The entries below are to be transcribed in full, without their images.

*** DATA PROVIDED ***

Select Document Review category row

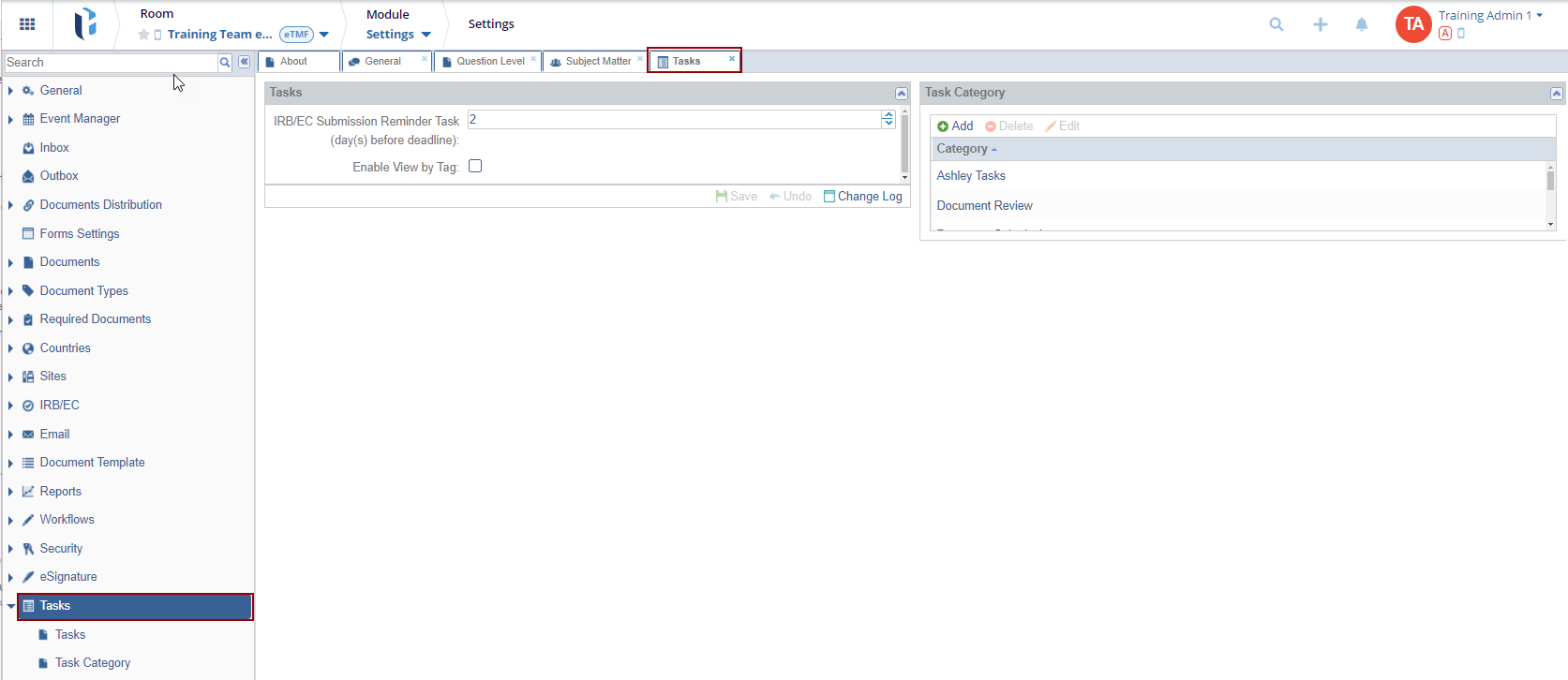pos(984,206)
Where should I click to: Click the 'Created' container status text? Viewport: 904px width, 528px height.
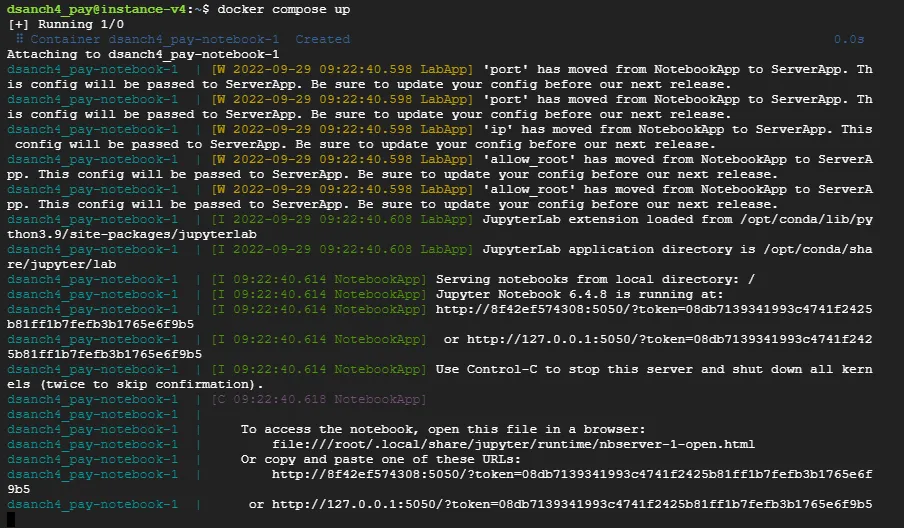point(322,39)
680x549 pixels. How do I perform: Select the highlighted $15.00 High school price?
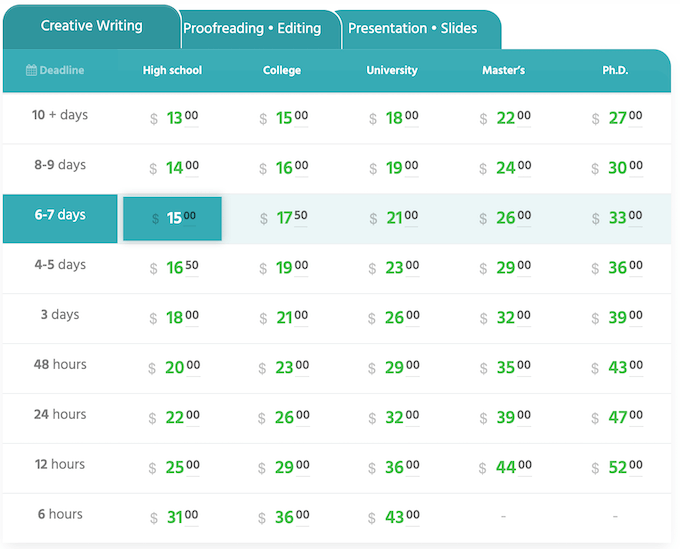(x=172, y=218)
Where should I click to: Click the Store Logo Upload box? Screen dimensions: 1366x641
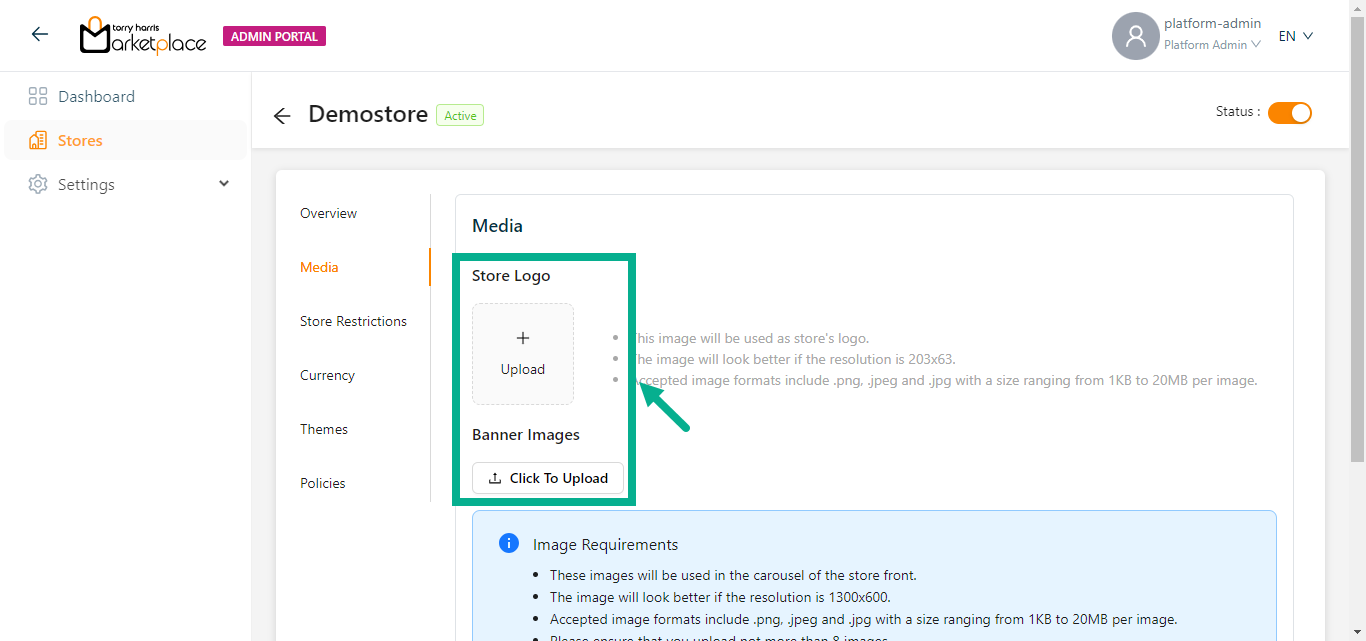tap(523, 354)
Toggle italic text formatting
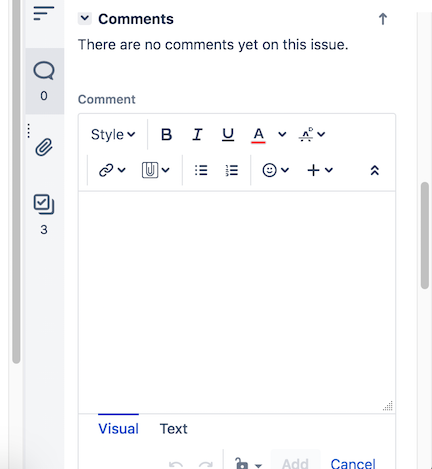Viewport: 432px width, 469px height. pos(197,135)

*** End of DATA PROVIDED ***

WRITTEN REPLY ::
Select Document Review category row

pos(984,206)
Where should I click to: Click the 'Created' container status text? Viewport: 904px width, 528px height.
point(322,39)
680x549 pixels. How do I perform: Select the highlighted $15.00 High school price?
(x=172, y=218)
Where should I click to: Click the Store Logo Upload box? Screen dimensions: 1366x641
tap(523, 354)
Toggle italic text formatting
Viewport: 432px width, 469px height. pos(197,135)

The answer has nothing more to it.